In most cases, research has shown that the risk of developing complications as a result of ART is small compared to pregnancies that are naturally conceived. It is also unclear to what extent these risks may be related to the underlying cause of infertility rather than to fertility technologies.
ART accounts for 1.5 to 4 percent of pregnancies conceived in the United States each year, and more than 5 million babies have been born with the use of these technologies to date. As ART becomes more pervasive, it’s important for both patients and providers to be aware of the potential risks associated with these technologies.
Maternal risks associated with ART
Women who become pregnant as a result of ART are at a small but increased risk for developing serious medical conditions compared to traditional pregnancy.
1. Hypertensive disorders of pregnancy and preeclampsia
Women who undergo ART have consistently been shown to have a small but increased risk of pregnancy-related hypertensive disorders, including preeclampsia, despite adjustment for maternal age, inter-pregnancy interval, and presence of a new partner. This risk is further increased in the case of multifetal gestations (being pregnant with more than one child).
2. Placental abnormalities
ART is also associated with a higher risk of placenta previa, a condition in which the placenta covers the maternal cervix, as well as placental abruption, a complication in which the placenta prematurely separates off the uterine wall.
The use of frozen-embryo transfer is associated with a decreased risk of these placental complications compared to pregnancies resulting from a fresh-embryo transfer, suggesting that the uterine environment at the time of embryo implantation is important to the development of these complications.
3. Gestational diabetes
Use of ART increases the risk of gestational diabetes mellitus (GDM) by up to 30 percent compared to naturally conceived pregnancies even after adjusting for confounding factors such as age, body mass index, and family history. However, the prognosis for ART-induced pregnancies, including the complications that can result from gestational diabetes such as birth trauma, is favorable and comparable to natural pregnancies complicated by GDM.
In other words, women who use ART and develop GDM are no more likely to develop GDM-related complications than women who got pregnant and developed GDM without fertility treatments.
4. Cesarean section
Non-randomized trials have shown an increased cesarean section rate in pregnancies conceived via ART. However, this observation is most likely due to the presence of other obstetrical complications that are more likely to occur in ART pregnancies, such as multiple gestations, placental abnormalities, and congenital fetal anomalies. (More on congenital fetal anomalies in next week’s post.)
5. Severe maternal morbidity
In a study of more than 1 million deliveries performed between 2008 and 2012, severe maternal complications were nearly twice as common in pregnancies conceived via ART compared to non-ART pregnancies.
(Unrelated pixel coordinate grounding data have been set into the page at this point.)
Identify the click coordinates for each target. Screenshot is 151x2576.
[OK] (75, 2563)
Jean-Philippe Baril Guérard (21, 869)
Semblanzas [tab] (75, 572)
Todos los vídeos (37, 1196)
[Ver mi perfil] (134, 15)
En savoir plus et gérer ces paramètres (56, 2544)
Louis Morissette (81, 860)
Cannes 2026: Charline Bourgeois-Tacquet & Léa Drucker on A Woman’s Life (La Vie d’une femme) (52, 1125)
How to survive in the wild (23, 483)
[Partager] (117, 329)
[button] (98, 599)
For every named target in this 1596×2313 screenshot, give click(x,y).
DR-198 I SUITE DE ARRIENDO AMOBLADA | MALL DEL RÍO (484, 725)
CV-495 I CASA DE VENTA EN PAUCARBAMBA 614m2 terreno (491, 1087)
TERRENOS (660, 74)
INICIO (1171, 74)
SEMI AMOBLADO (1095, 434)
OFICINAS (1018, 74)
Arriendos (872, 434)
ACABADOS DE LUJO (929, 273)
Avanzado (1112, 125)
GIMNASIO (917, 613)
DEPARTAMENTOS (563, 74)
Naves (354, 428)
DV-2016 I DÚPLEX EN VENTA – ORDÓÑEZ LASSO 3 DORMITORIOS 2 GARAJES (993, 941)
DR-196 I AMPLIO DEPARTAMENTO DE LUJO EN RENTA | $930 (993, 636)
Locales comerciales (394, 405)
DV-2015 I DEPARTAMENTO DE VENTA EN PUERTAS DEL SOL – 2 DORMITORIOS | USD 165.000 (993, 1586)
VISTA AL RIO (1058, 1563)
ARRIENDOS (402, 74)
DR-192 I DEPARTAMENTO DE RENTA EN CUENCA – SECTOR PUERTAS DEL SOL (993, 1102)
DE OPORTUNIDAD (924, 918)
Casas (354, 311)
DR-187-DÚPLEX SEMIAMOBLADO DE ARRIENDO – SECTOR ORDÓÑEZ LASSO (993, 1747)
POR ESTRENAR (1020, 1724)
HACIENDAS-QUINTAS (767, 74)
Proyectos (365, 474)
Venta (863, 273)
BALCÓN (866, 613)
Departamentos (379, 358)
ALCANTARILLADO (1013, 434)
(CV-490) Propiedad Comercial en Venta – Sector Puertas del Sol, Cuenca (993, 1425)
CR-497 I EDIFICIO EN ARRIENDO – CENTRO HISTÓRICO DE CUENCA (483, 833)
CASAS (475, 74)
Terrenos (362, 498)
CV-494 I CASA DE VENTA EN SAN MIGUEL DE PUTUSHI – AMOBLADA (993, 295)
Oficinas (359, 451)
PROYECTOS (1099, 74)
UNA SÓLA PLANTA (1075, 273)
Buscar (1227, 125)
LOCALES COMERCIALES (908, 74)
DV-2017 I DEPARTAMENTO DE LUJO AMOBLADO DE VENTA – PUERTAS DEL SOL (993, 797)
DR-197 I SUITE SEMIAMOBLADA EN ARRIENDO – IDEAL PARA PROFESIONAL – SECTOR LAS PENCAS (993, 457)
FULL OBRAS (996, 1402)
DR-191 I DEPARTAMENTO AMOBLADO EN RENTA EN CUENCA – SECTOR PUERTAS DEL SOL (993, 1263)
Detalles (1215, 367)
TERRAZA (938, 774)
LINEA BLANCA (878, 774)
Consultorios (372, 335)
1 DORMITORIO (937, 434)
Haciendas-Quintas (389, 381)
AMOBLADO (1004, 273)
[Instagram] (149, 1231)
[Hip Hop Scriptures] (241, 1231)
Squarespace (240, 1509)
However, in most cases, these complications were rare and occurred in less than one in 200 (0.5 percent) of pregnancies, even in those conceived via ART. Additionally, women who used ART had an increased risk of antepartum admission and longer hospitalizations.
Know your risks
While ART does lead to many happy outcomes for women hoping to start a family, the process does carry extra risks. I encourage you to talk to your doctor about these risks and make the decision that makes sense for you and your body.